IACE – Rapport national sur l’emploi : Le paradoxe tunisien

economie+emploi-680.jpgPrès de deux ans après avoir fait une première immersion dans la problématique de l’emploi en Tunisie, l’Institut arabe des chefs d’entreprise (IACE) est revenu à la charge pour aller au plus profond de cette lancinante question, et ce en essayant de «mieux comprendre les questions liées à l’employabilité des diplômés et de mieux cerner les contours de l’offre et la demande d’emploi en Tunisie».

Il en est résulté un «rapport national sur l’emploi» -fruit de deux enquêtes, l’une auprès de 400 entreprises de 20 gouvernorats et l’autre de 10.000 diplômés de l’enseignement supérieur, analysant par conséquent la demande et l’offre d’emplois- dont le contenu a été récemment révélé.

La principale conclusion de ce rapport ne surprend guère puisqu’il confirme quelque chose qu’on savait déjà: demande et offre d’emplois ne coïncident que très partiellement. Autrement dit que, d’un côté, les sortants des universités et autres centres de formation ne trouvent pas toujours preneurs parmi les entreprises, et que, de l’autre, celles-ci peinent à dénicher des candidats ayant le profil adéquat pour occuper les postes vacants.

Manque de maîtrise des candidats…

En effet, selon les enquêtes menées par l’IACE «au mieux, 60% des candidats au recrutement ne satisfont pas aux critères de compétence et au pire les deux tiers sont incompétents». 

D’ailleurs, en matière de compétences techniques, seulement 46% des candidats à l’embauche en ont une bonne ou une excellente maîtrise, alors que les 54% restants sont juste moyens, voire peu satisfaisants.

Le décalage est encore plus criard pour ce qui est des soft skills (les compétences dites «douces»), notamment la capacité à communiquer par écrit ou oralement. Selon le rapport, «dans les deux compétences, près des deux tiers des candidats sont jugés incompétents». 
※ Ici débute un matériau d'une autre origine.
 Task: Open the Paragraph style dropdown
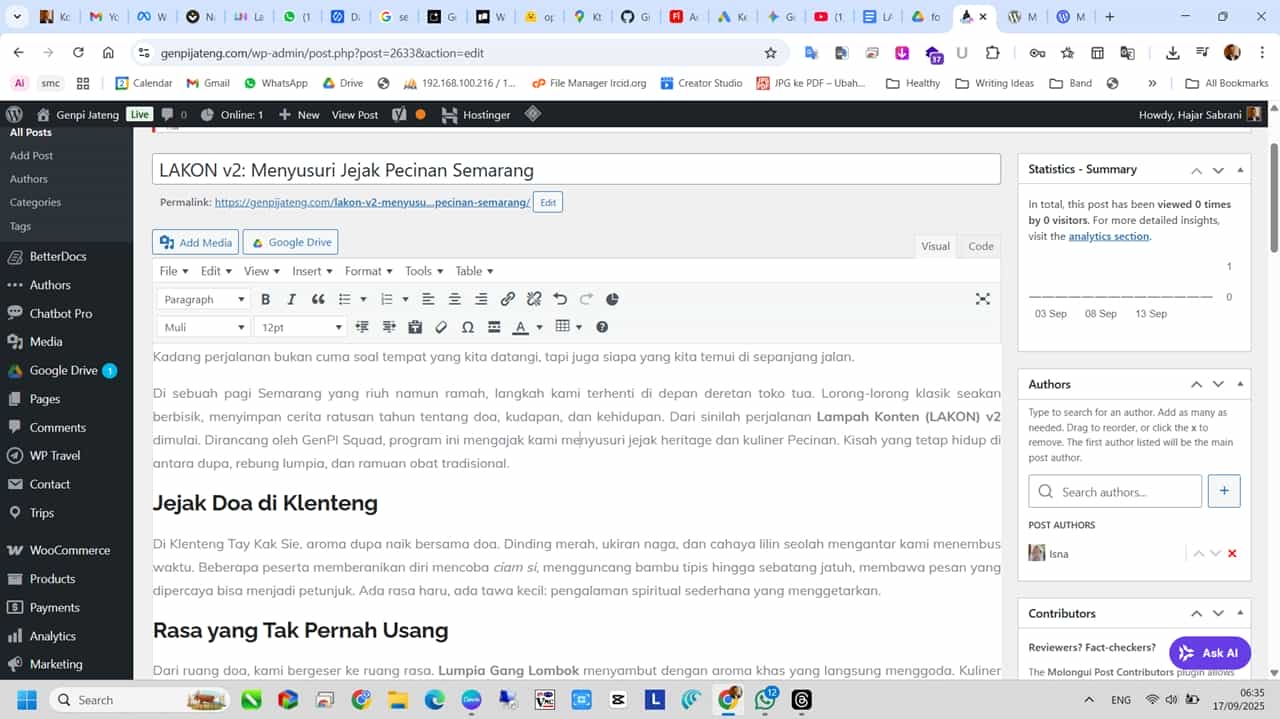[202, 299]
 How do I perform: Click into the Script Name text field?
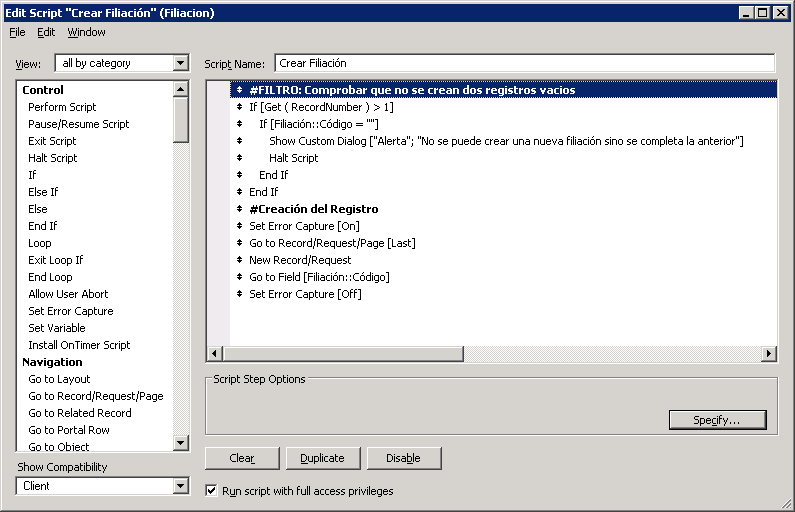tap(524, 63)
Gouvernorats : les mieux lotis, les moins lotis…

Ces lacunes ont pour conséquence d’allonger les périodes de recherche de l’oiseau rare, puisque les entreprises mettent plusieurs mois, voire plus d’une année, pour trouver le bon candidat. Toutefois, la situation n’est pas partout la même, puisque certains gouvernorats sont mieux lotis que d’autres dans ce domaine.

Les trois régions les moins pénalisées en matière de recrutement sont le Grand Tunis (Ariana, Ben Arous et Tunis), et les plus affectées par ce problème sont Kairouan (24 mois), Gabès (18 mois), Kasserine (11 mois), Gafsa (9 mois), mais également, même si à un degré moindre, Sousse (9 mois), Sfax (9 mois) et Monastir (8 mois), Manouba (4,7 mois), Le Kef (4 mois), Jendouba (4 mois) et Béja (3 mois). 

Les profils…

De même, les enquêtes ont révélé que certains profils sont plus durs à trouver que d’autres. Selon le rapport de l’IACE, ce sont les ouvriers non qualifiés de la manutention, devenus une «denrée rare», qui nécessite le plus de temps -près de 27 mois- pour les dénicher. Et cela est dû autant à l’absence de candidats (50% des cas) qu’à la qualité´ insuffisante de ceux qui se présentent. 

Ces difficultés à trouver rapidement des candidats à l’embauche ayant les qualités requises ont diverses conséquences négatives pour les entreprises, dont la perte de marchés (26% d’entre elles), la prolongation des délais de livraison (22%), des difficulte´s a` réaliser les objectifs d’investissement (24%) et enfin le retrait de produits ou de services offerts (16%). 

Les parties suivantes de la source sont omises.